Alterações climáticas: Quase todos os países vão passar por períodos extremamente quentes a cada dois anos até 2030, indica estudo

Quase todos os países da Terra podem vir a experimentar períodos extremamente quentes a cada dois anos até 2030, de acordo com uma nova pesquisa publicada na revista ‘Communications Earth and Environment’, destacando a contribuição desproporcional das emissões dos principais poluidores do mundo.

O estudo combinou dados sobre emissões históricas e promessas feitas antes da cimeira do clima COP26 para cortes dos cinco principais emissores – China, Estados Unidos, União Europeia, Índia e Rússia – para fazer previsões de aquecimento regional até 2030.

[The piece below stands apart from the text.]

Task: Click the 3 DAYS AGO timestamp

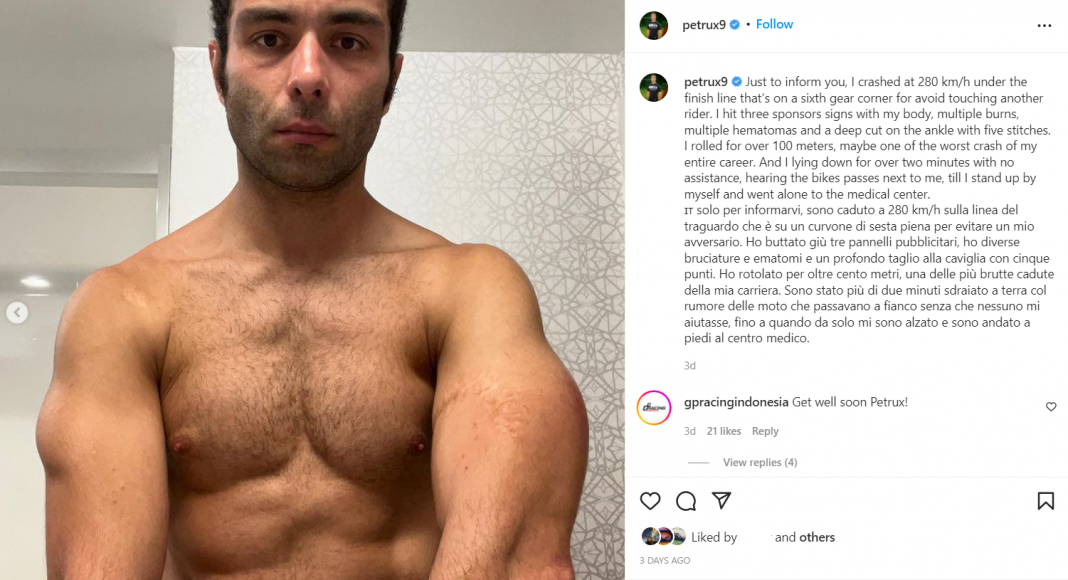Action: (x=665, y=560)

Os investigadores descobriram que 92% dos 165 países estudados devem experimentar temperaturas anuais extremamente altas, definidas como um ano quente a cada dois em vez de 1 em 100 na era pré-industrial. Alexander Nauels, da Climate Analytics, coautor do estudo, apontou que o resultado foi “muito impressionante”. “Realmente mostrou a urgência e como estamos a entrar num mundo que é muito mais quente para todos”, referiu, à agência AFP.

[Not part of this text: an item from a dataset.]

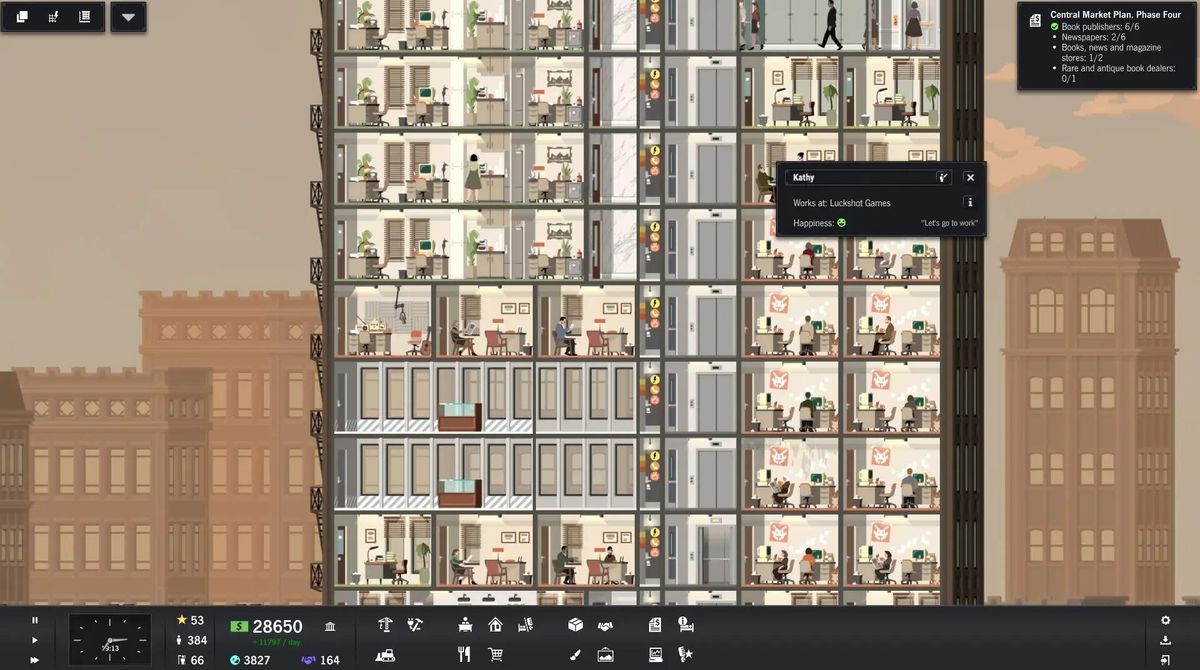
Task: Pause the game simulation
Action: 34,621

Para olhar a escala da contribuição dos cinco maiores emissores do mundo para esta previsão, os autores analisaram o que seria o quadro global sem as suas emissões desde 1991, quando o Painel Intergovernamental sobre Mudanças Climáticas (IPCC) alertou pela primeira vez os Governos sobre as alterações climáticas – o resultado aponta que a proporção de países afetados por anos extremamente quentes encolheria em cerca de 46%.

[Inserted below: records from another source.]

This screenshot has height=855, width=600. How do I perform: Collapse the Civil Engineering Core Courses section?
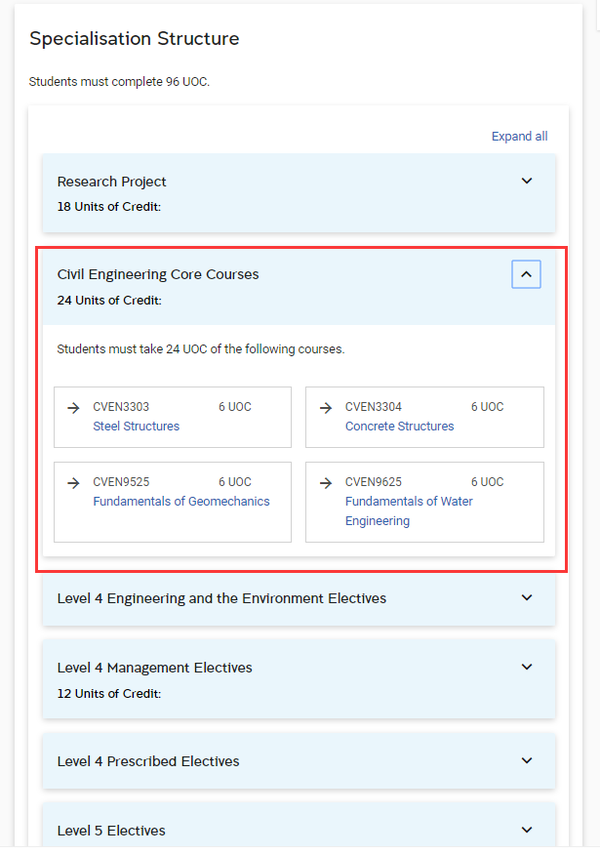pos(526,274)
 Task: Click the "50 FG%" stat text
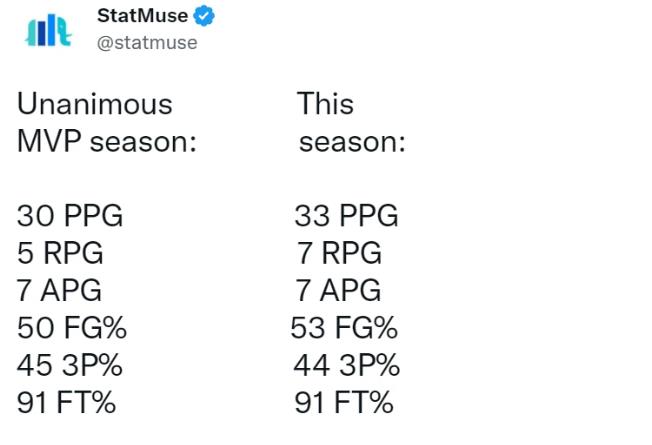[x=72, y=328]
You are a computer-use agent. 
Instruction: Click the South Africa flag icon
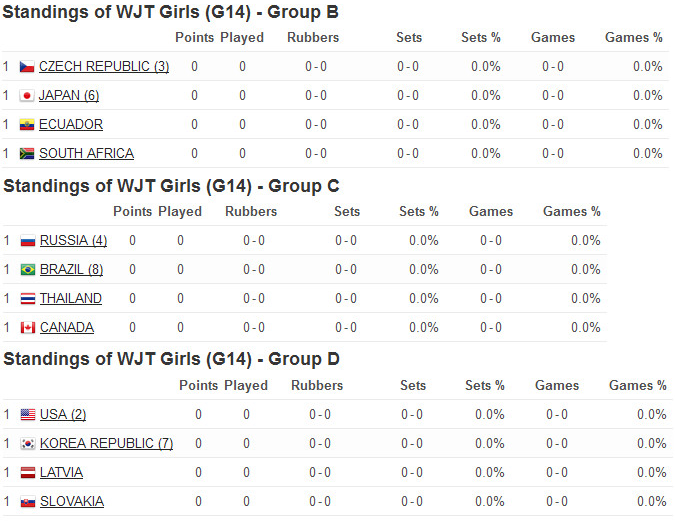point(27,154)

A autora principal, Lea Beusch, do Instituto de Ciências Atmosféricas e Climáticas da universidade ETH de Zurique, disse que o estudo encontrou “uma impressão clara” das ações dos principais emissores na escala regional. “Acho isso muito importante, porque geralmente falamos sobre essas quantidades abstratas de emissões, ou temperaturas globais, que conhecemos, mas não podemos realmente sentir”, reconheceu. “Considerando que a mudança climática regional está muito mais próxima do que vamos experimentar – vamos experimentar esse aquecimento no nosso país e essa frequência crescente de anos extremamente quentes.”

Os investigadores encontraram o maior impacto em termos da frequência de anos extremamente quentes na África tropical. “Como esta é uma região que tradicionalmente tem uma variabilidade de temperatura bastante baixa de ano para ano, mesmo o aquecimento médio moderado que deve sentir, em comparação com outras regiões, realmente coloca-a fora de seu envelope climático conhecido”, disse.

Os maiores aumentos gerais da temperatura ocorrem nas áreas de altas latitudes ao norte, que estão a aquecer a uma taxa mais rápida do que os trópicos. Os autores enfatizaram que a previsão para a frequência de anos extremos poderia ser alterada se os países intensificassem significativamente os esforços para reduzir a poluição.